Task goal:
All records below are to be set down exactly, each character intact.
────────────────────────────────────────
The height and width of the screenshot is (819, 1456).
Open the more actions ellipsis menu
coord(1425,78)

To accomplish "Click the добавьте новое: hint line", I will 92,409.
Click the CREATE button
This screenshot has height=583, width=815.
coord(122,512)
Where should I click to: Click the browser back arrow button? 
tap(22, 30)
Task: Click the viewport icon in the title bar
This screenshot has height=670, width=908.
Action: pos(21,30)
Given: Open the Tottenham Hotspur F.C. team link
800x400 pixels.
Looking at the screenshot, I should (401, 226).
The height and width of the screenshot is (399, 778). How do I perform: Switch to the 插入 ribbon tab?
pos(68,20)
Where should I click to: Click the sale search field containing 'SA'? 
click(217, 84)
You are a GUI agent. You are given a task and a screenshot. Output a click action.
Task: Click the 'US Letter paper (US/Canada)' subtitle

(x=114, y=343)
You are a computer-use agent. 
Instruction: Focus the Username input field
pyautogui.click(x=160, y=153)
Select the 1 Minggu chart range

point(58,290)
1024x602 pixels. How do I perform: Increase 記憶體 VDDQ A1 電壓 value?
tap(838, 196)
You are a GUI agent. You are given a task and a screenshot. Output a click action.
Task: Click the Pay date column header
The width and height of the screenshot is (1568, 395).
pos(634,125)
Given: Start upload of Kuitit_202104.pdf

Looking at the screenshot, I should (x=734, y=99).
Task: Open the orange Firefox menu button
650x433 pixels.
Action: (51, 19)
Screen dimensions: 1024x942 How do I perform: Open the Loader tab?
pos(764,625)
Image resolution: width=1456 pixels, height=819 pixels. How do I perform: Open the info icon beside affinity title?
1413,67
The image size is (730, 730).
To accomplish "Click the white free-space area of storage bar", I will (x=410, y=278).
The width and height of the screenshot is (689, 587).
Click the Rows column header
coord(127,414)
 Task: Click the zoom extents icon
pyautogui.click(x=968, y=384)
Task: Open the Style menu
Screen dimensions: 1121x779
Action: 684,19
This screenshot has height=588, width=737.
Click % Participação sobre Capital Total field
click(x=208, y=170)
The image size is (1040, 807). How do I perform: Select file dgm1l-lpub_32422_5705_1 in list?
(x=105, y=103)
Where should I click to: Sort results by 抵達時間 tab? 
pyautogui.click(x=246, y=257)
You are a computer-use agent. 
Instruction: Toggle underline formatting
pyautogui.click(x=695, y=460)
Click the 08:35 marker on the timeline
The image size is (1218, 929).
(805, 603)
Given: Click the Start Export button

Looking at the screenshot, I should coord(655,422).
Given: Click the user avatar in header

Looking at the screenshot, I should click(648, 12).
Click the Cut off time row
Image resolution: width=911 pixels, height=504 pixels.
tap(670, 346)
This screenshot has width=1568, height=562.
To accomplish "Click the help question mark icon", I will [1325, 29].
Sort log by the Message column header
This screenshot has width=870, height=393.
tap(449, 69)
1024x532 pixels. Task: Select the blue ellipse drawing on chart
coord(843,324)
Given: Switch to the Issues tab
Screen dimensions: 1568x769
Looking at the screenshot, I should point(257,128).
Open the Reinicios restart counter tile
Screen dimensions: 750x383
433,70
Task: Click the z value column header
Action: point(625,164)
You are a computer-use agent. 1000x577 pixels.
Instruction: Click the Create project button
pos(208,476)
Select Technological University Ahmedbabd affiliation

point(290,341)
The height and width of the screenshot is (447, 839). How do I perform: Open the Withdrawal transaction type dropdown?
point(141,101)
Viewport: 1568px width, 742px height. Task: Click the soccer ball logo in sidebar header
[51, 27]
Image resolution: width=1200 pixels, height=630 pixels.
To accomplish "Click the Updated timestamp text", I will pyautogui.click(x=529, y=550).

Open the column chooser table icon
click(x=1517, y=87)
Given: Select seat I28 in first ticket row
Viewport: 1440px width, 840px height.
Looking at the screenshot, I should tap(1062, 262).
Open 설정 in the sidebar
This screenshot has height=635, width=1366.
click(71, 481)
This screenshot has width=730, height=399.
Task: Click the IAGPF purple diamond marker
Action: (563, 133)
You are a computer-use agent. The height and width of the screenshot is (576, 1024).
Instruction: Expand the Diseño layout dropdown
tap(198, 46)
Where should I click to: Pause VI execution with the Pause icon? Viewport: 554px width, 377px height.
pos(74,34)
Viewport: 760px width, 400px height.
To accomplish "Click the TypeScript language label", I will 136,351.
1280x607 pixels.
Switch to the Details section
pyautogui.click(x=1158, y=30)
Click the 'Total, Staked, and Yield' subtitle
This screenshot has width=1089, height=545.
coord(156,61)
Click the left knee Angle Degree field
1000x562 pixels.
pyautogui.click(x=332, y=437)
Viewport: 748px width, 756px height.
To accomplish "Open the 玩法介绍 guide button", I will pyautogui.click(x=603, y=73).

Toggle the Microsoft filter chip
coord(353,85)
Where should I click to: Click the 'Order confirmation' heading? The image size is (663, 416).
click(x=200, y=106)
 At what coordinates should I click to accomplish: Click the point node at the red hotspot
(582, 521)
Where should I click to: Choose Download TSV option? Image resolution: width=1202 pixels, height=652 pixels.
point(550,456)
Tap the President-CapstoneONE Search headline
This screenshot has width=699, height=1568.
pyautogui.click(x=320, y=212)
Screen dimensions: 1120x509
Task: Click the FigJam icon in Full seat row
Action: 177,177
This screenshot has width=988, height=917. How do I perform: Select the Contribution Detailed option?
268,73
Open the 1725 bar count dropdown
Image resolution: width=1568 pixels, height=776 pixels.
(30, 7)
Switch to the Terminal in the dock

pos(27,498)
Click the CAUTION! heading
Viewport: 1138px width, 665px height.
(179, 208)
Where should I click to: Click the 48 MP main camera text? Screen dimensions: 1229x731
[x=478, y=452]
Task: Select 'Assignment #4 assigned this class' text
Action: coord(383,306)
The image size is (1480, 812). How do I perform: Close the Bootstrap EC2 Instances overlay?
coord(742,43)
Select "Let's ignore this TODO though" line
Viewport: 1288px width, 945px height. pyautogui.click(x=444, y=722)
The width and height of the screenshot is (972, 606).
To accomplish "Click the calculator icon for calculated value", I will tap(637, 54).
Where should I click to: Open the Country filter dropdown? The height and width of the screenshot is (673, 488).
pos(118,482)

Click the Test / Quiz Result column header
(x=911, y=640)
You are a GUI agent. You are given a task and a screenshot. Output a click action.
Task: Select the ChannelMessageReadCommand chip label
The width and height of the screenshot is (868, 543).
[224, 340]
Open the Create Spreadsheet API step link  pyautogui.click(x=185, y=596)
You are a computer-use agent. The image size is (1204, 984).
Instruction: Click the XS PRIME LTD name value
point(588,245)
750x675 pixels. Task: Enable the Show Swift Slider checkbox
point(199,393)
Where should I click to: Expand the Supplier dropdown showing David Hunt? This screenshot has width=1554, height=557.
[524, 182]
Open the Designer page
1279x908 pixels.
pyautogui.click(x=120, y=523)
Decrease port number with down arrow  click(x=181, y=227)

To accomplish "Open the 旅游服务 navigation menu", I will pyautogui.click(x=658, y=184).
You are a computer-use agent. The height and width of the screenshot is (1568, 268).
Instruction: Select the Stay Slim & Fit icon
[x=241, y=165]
────────────────────────────────────────
Solved exercise:
The height and width of the screenshot is (819, 1456).
Open the more actions ellipsis menu
coord(1425,78)

To accomplish "Click the добавьте новое: hint line", I will 92,409.
Click the CREATE button
This screenshot has height=583, width=815.
coord(122,512)
Where should I click to: Click the browser back arrow button? 
tap(22, 30)
Task: Click the viewport icon in the title bar
This screenshot has height=670, width=908.
Action: pos(21,30)
Given: Open the Tottenham Hotspur F.C. team link
800x400 pixels.
Looking at the screenshot, I should (401, 226).
The height and width of the screenshot is (399, 778). How do I perform: Switch to the 插入 ribbon tab?
pos(68,20)
Where should I click to: Click the sale search field containing 'SA'? 
click(217, 84)
You are a GUI agent. You are given a task and a screenshot. Output a click action.
Task: Click the 'US Letter paper (US/Canada)' subtitle

(x=114, y=343)
You are a computer-use agent. 
Instruction: Focus the Username input field
pyautogui.click(x=160, y=153)
Select the 1 Minggu chart range

point(58,290)
1024x602 pixels. How do I perform: Increase 記憶體 VDDQ A1 電壓 value?
tap(838, 196)
You are a GUI agent. You are given a task and a screenshot. Output a click action.
Task: Click the Pay date column header
The width and height of the screenshot is (1568, 395).
pos(634,125)
Given: Start upload of Kuitit_202104.pdf

Looking at the screenshot, I should (x=734, y=99).
Task: Open the orange Firefox menu button
650x433 pixels.
Action: (51, 19)
Screen dimensions: 1024x942 How do I perform: Open the Loader tab?
pos(764,625)
Image resolution: width=1456 pixels, height=819 pixels. How do I perform: Open the info icon beside affinity title?
1413,67
The image size is (730, 730).
To accomplish "Click the white free-space area of storage bar", I will (x=410, y=278).
The width and height of the screenshot is (689, 587).
Click the Rows column header
coord(127,414)
 Task: Click the zoom extents icon
pyautogui.click(x=968, y=384)
Task: Open the Style menu
Screen dimensions: 1121x779
Action: 684,19
This screenshot has height=588, width=737.
Click % Participação sobre Capital Total field
click(x=208, y=170)
The image size is (1040, 807). How do I perform: Select file dgm1l-lpub_32422_5705_1 in list?
(x=105, y=103)
Where should I click to: Sort results by 抵達時間 tab? 
pyautogui.click(x=246, y=257)
You are a computer-use agent. 
Instruction: Toggle underline formatting
pyautogui.click(x=695, y=460)
Click the 08:35 marker on the timeline
The image size is (1218, 929).
(805, 603)
Given: Click the Start Export button

Looking at the screenshot, I should coord(655,422).
Given: Click the user avatar in header

Looking at the screenshot, I should click(648, 12).
Click the Cut off time row
Image resolution: width=911 pixels, height=504 pixels.
tap(670, 346)
This screenshot has width=1568, height=562.
To accomplish "Click the help question mark icon", I will [1325, 29].
Sort log by the Message column header
This screenshot has width=870, height=393.
tap(449, 69)
1024x532 pixels. Task: Select the blue ellipse drawing on chart
coord(843,324)
Given: Switch to the Issues tab
Screen dimensions: 1568x769
Looking at the screenshot, I should point(257,128).
Open the Reinicios restart counter tile
Screen dimensions: 750x383
433,70
Task: Click the z value column header
Action: point(625,164)
You are a computer-use agent. 1000x577 pixels.
Instruction: Click the Create project button
pos(208,476)
Select Technological University Ahmedbabd affiliation

point(290,341)
The height and width of the screenshot is (447, 839). How do I perform: Open the Withdrawal transaction type dropdown?
point(141,101)
Viewport: 1568px width, 742px height. Task: Click the soccer ball logo in sidebar header
[51, 27]
Image resolution: width=1200 pixels, height=630 pixels.
To accomplish "Click the Updated timestamp text", I will pyautogui.click(x=529, y=550).

Open the column chooser table icon
click(x=1517, y=87)
Given: Select seat I28 in first ticket row
Viewport: 1440px width, 840px height.
Looking at the screenshot, I should tap(1062, 262).
Open 설정 in the sidebar
This screenshot has height=635, width=1366.
click(71, 481)
This screenshot has width=730, height=399.
Task: Click the IAGPF purple diamond marker
Action: (563, 133)
You are a computer-use agent. The height and width of the screenshot is (576, 1024).
Instruction: Expand the Diseño layout dropdown
tap(198, 46)
Where should I click to: Pause VI execution with the Pause icon? Viewport: 554px width, 377px height.
pos(74,34)
Viewport: 760px width, 400px height.
To accomplish "Click the TypeScript language label", I will 136,351.
1280x607 pixels.
Switch to the Details section
pyautogui.click(x=1158, y=30)
Click the 'Total, Staked, and Yield' subtitle
This screenshot has width=1089, height=545.
coord(156,61)
Click the left knee Angle Degree field
1000x562 pixels.
pyautogui.click(x=332, y=437)
Viewport: 748px width, 756px height.
To accomplish "Open the 玩法介绍 guide button", I will pyautogui.click(x=603, y=73).

Toggle the Microsoft filter chip
coord(353,85)
Where should I click to: Click the 'Order confirmation' heading? The image size is (663, 416).
click(x=200, y=106)
 At what coordinates should I click to accomplish: Click the point node at the red hotspot
(582, 521)
Where should I click to: Choose Download TSV option? Image resolution: width=1202 pixels, height=652 pixels.
point(550,456)
Tap the President-CapstoneONE Search headline
This screenshot has width=699, height=1568.
pyautogui.click(x=320, y=212)
Screen dimensions: 1120x509
Task: Click the FigJam icon in Full seat row
Action: 177,177
This screenshot has width=988, height=917. How do I perform: Select the Contribution Detailed option?
268,73
Open the 1725 bar count dropdown
Image resolution: width=1568 pixels, height=776 pixels.
(30, 7)
Switch to the Terminal in the dock

pos(27,498)
Click the CAUTION! heading
Viewport: 1138px width, 665px height.
(179, 208)
Where should I click to: Click the 48 MP main camera text? Screen dimensions: 1229x731
[x=478, y=452]
Task: Select 'Assignment #4 assigned this class' text
Action: coord(383,306)
The image size is (1480, 812). How do I perform: Close the Bootstrap EC2 Instances overlay?
coord(742,43)
Select "Let's ignore this TODO though" line
Viewport: 1288px width, 945px height. pyautogui.click(x=444, y=722)
The width and height of the screenshot is (972, 606).
To accomplish "Click the calculator icon for calculated value", I will tap(637, 54).
Where should I click to: Open the Country filter dropdown? The height and width of the screenshot is (673, 488).
pos(118,482)

Click the Test / Quiz Result column header
(x=911, y=640)
You are a GUI agent. You are given a task and a screenshot. Output a click action.
Task: Select the ChannelMessageReadCommand chip label
The width and height of the screenshot is (868, 543).
[224, 340]
Open the Create Spreadsheet API step link  pyautogui.click(x=185, y=596)
You are a computer-use agent. The image size is (1204, 984).
Instruction: Click the XS PRIME LTD name value
point(588,245)
750x675 pixels. Task: Enable the Show Swift Slider checkbox
point(199,393)
Where should I click to: Expand the Supplier dropdown showing David Hunt? This screenshot has width=1554, height=557.
[524, 182]
Open the Designer page
1279x908 pixels.
pyautogui.click(x=120, y=523)
Decrease port number with down arrow  click(x=181, y=227)

To accomplish "Open the 旅游服务 navigation menu", I will pyautogui.click(x=658, y=184).
You are a computer-use agent. The height and width of the screenshot is (1568, 268).
Instruction: Select the Stay Slim & Fit icon
[x=241, y=165]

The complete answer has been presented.